Easy fix--> remove the federal loan guarantee. Banks, without that protection, won't lend $200k to someone leaving to make $30k per year. But this fixes a problem, and liberals have no desire to fix a problem, they want to take a problem and make eternal voters. Always have, always will.

Anonymous said...

Social Justice Issues have become a huge financial and mental drain on Charlotte and Mecklenburg County. Look around at Charlotte's streets, crime and the worst ranking in Parks and Recreation nationally.

So now in some knee jerk reaction Mecklenburg County is going to close down Latta Plantation and either hire a new vendor after 50 years, or run it themselves. Talk about a pending disaster.

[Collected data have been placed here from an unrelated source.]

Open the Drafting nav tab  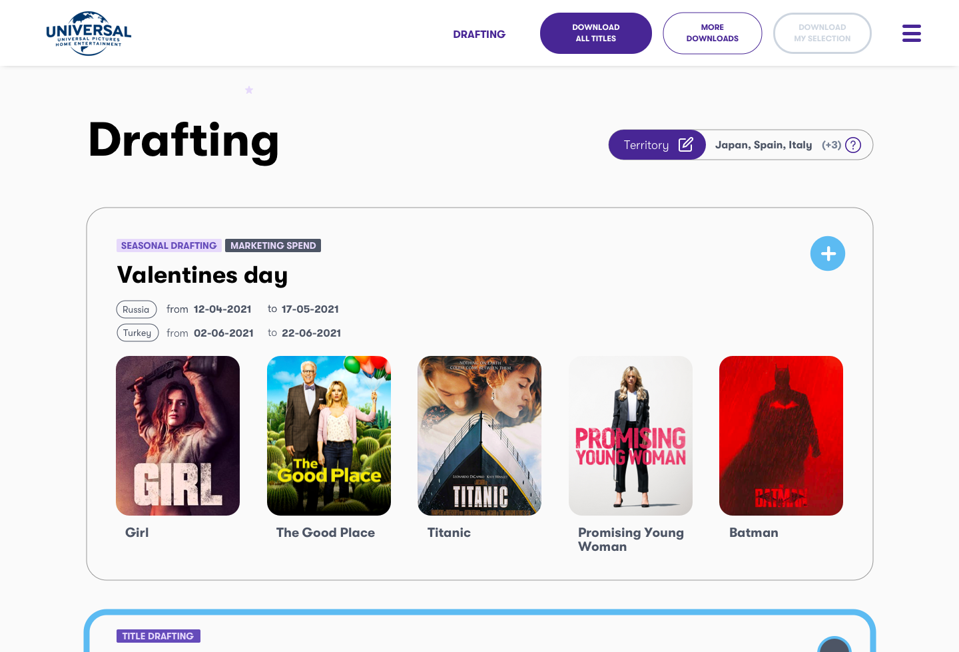click(479, 34)
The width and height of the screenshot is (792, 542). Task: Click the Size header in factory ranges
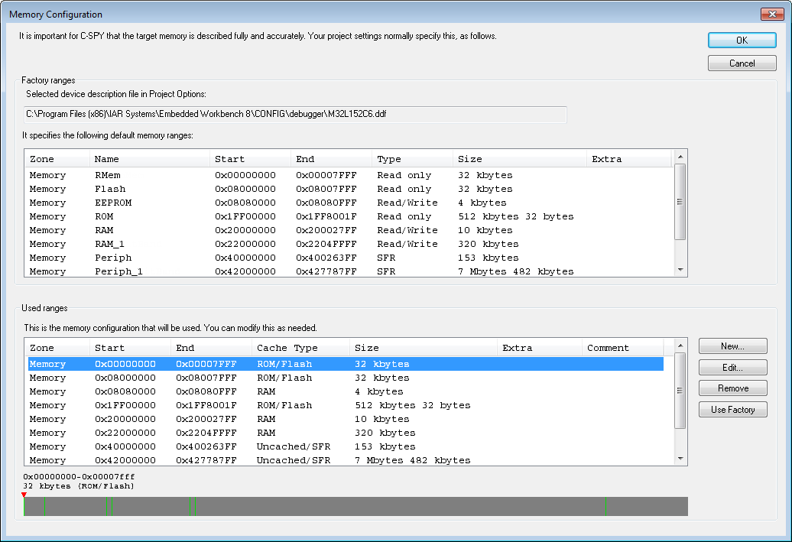tap(518, 159)
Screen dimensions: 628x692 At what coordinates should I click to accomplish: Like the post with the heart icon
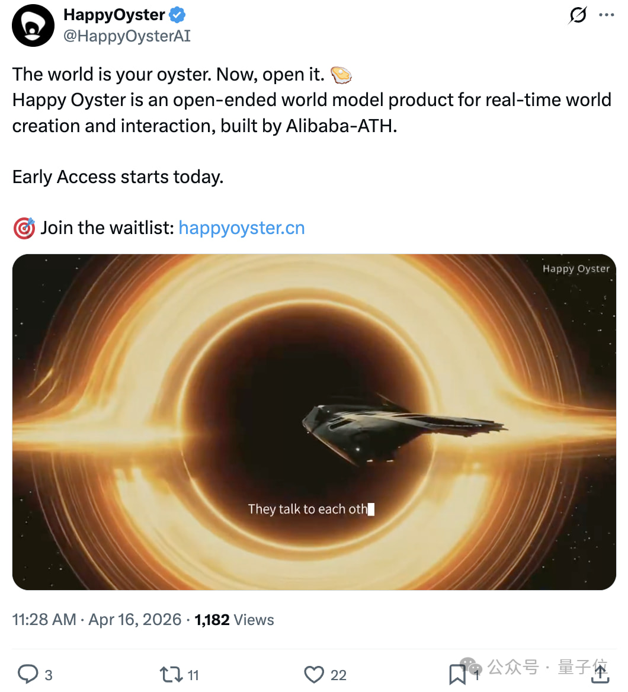point(314,674)
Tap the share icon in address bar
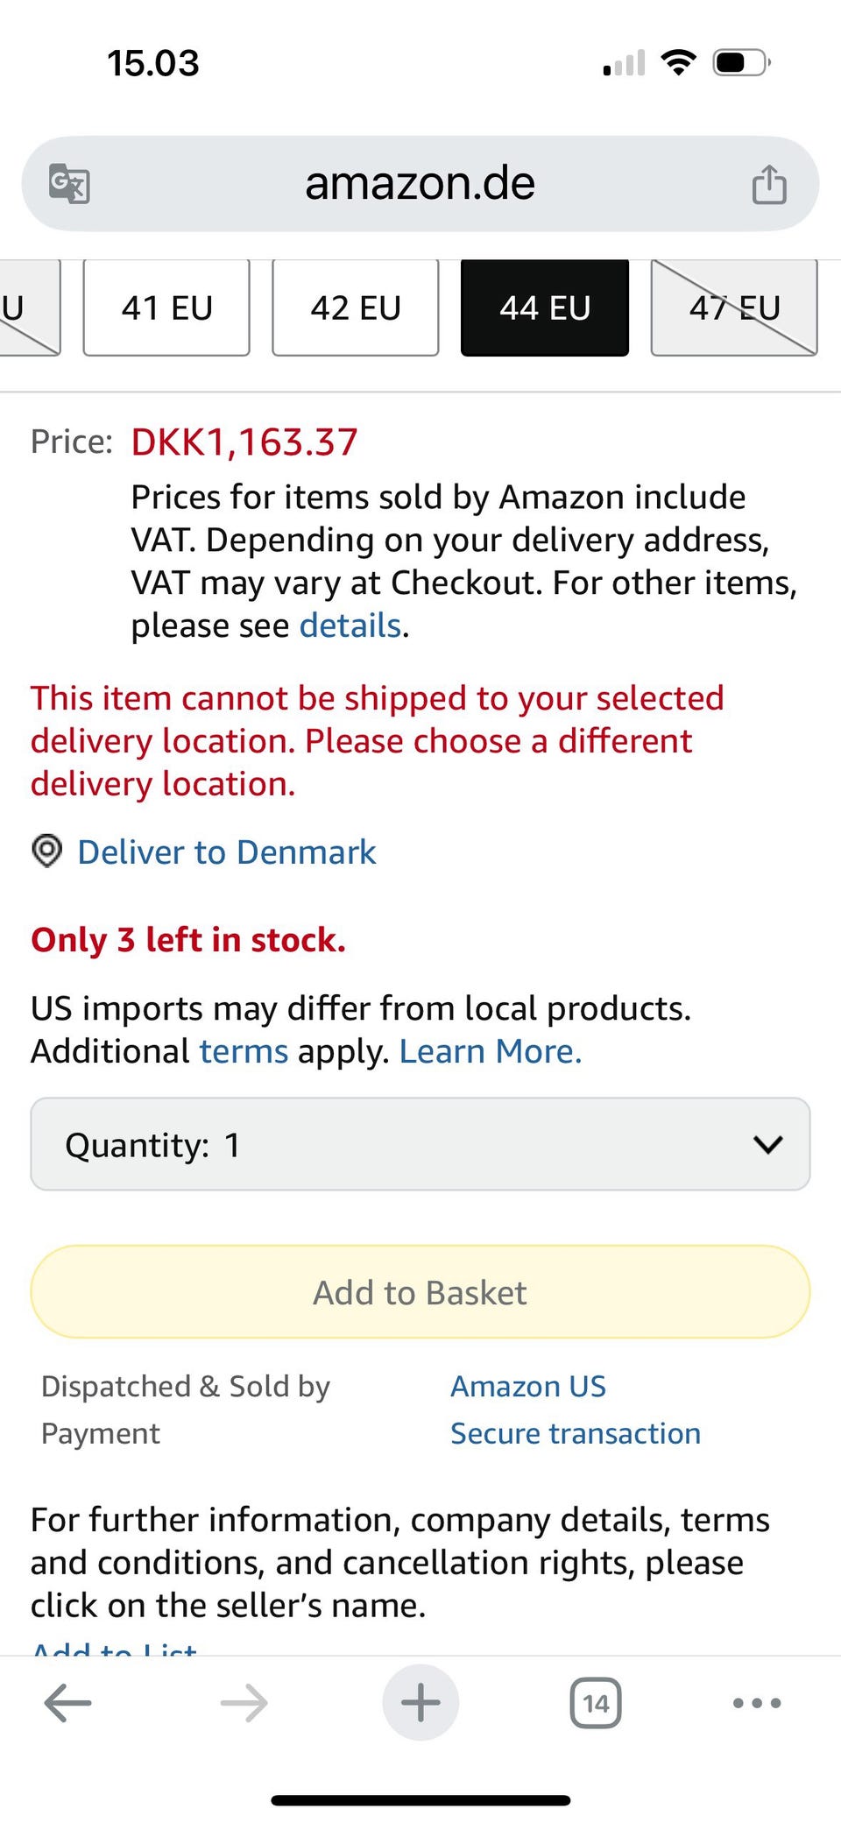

Then Charlotte City Council wants to address reparations?

The idea that taxpayers should pay Blacks for being descendants of slaves 150 years ago is nuts. They aren't slaves now.

How about we replace "Reparations" with "Repatriations"? If an African American feels so strongly that they were wronged then the USA should indeed pay to relocate aka repatriate them back to Africa.

Wakanda can be created in sub-Saharan African much the same way Israel was created. Beyoncé can be their Queen and life will be great!

Sounds absurd right? No more absurd than reparations or shutting down Historic Latta Plantation, Inc.

Anonymous said...

Stella be a goin' to Raleigh!

Anonymous said...

Yes!!!! Another Holiday. I hope it lands on a Monday so the ABC stores will be close for two straight days. Shit is funny

Anonymous said...

Good luck this weekend black people! It’s your purge weekend! (movie reference).